In Chemistry the problem is compounded by laboratory experimentation--many college and university
chemistry personnel believe that the laboratory sessions taught in high school AP Chemistry classes
don’t measure up to the same standards of scientific and academic rigor as do their college / university
counterparts.
By having students enrolled in an accredited college chemistry program, we believe credits earned would
be credits awarded and transferred.
III. Goals, Objectives, and Performance Indicators
I.0 GOAL: Students will gain an understanding of the Atomic Structure of Matter.
1.1 Obj: Students will develop an understanding of Atomic Theory of Matter and atomic
structure.
1.1.1: Students will determine atomic masses by mathematical and chemical and physical
means verifying the Atomic Theory of Matter.
1.1.2: Students will determine quantitatively the atomic number, mass number (atomic
mass), the number of basic subatomic particles (protons, neutrons, and electrons)

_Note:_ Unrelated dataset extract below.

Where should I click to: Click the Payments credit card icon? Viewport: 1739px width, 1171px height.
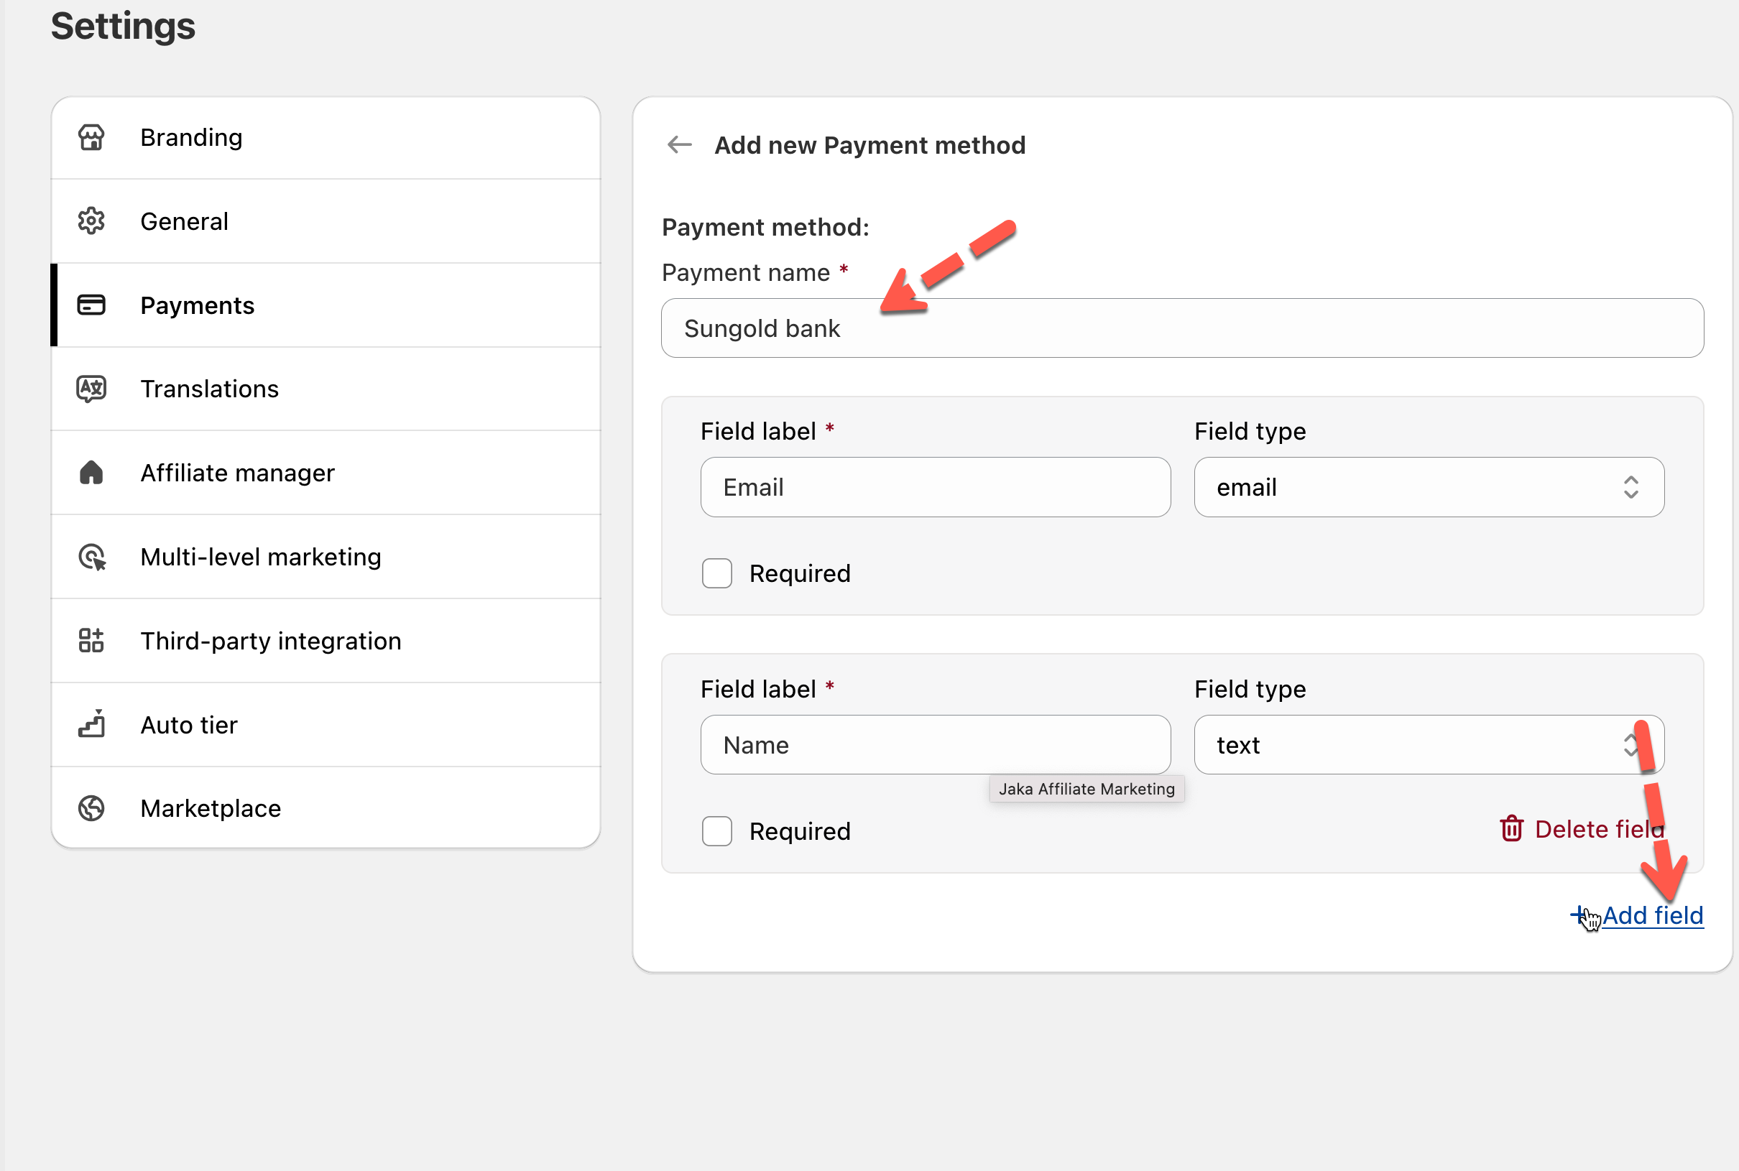point(91,305)
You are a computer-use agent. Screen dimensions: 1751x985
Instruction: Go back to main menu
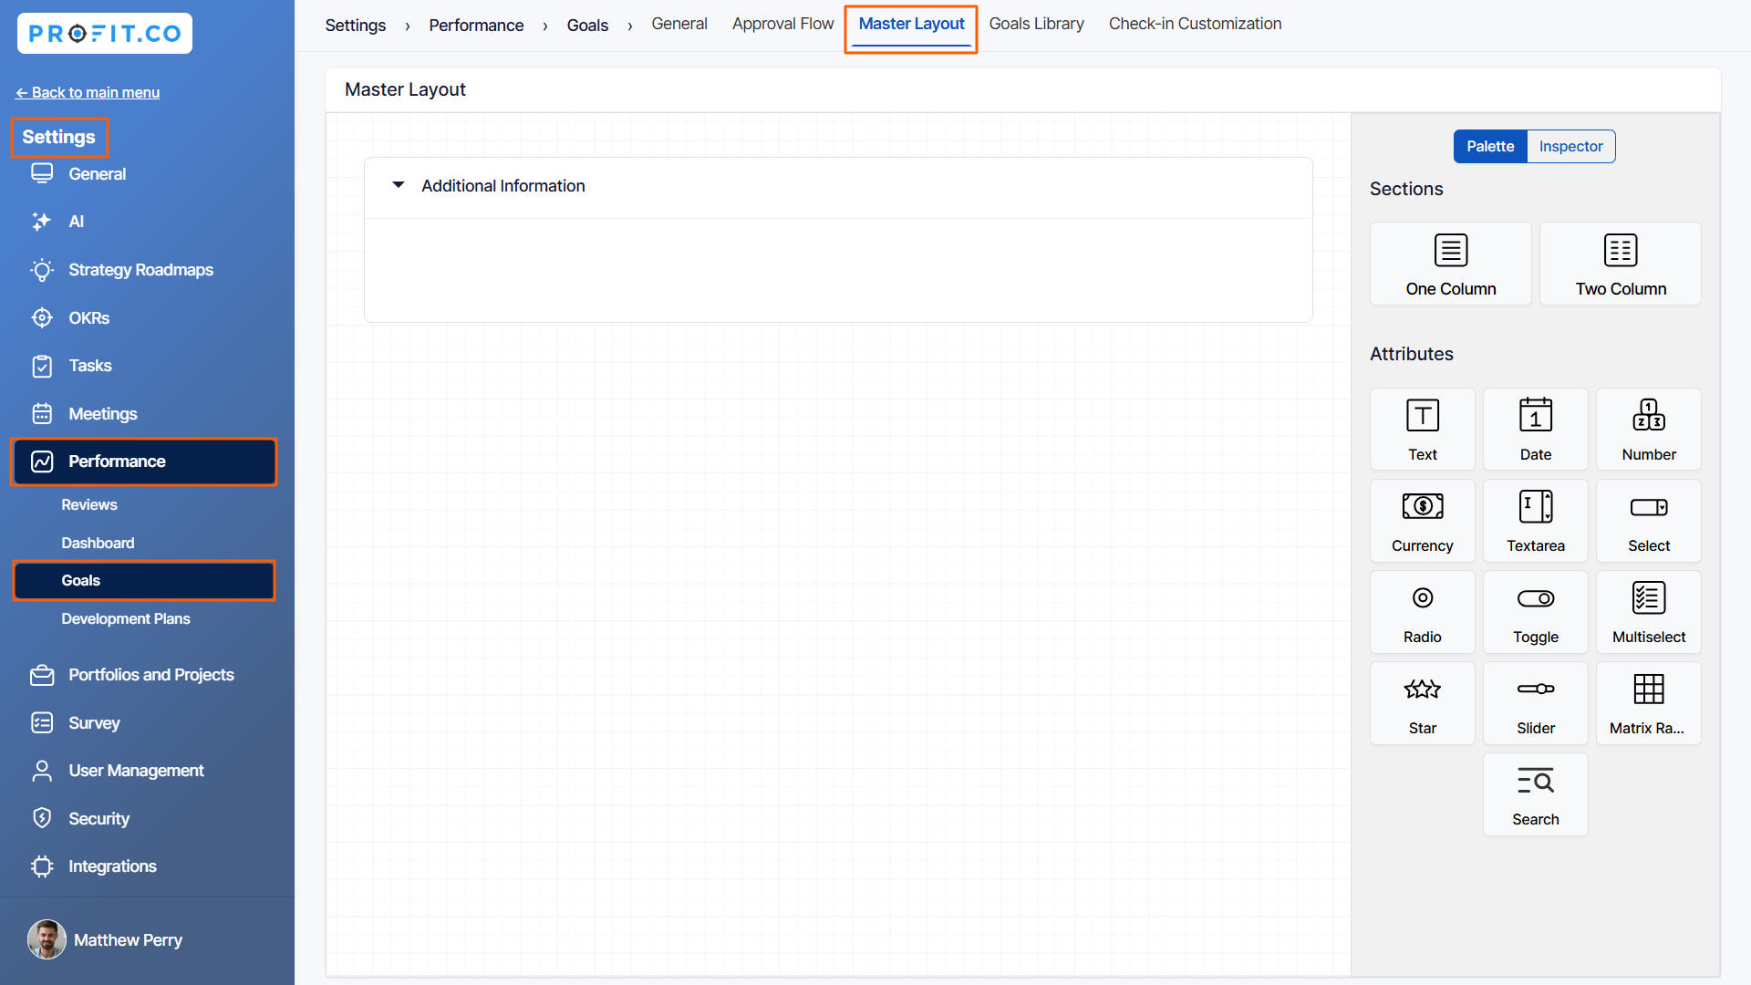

of element and isotopes of elements.
1.1.3: Students will construct according to modern Quantum Theory an atomic electron
distribution diagram, write elemental electron configurations, explain atomic
emission and adsorption spectra of elements qualitatively and quantitatively using
Planck’s Equation, assign quantum numbers (n, l, m and s) to each electron in
accordance with the Aufbau Principle, Pauli’s Exclusion Principle and Hund’s
Rule.
1.1.4: Students will identify the different periods and families, representative, transition
and inner transition elements of the Periodic Table and using the Periodic Law
able to predict the periodic properties (atomic radius, metallic character,
ionization energies, electronegativities, electron affinities, chemical behavior, etc.)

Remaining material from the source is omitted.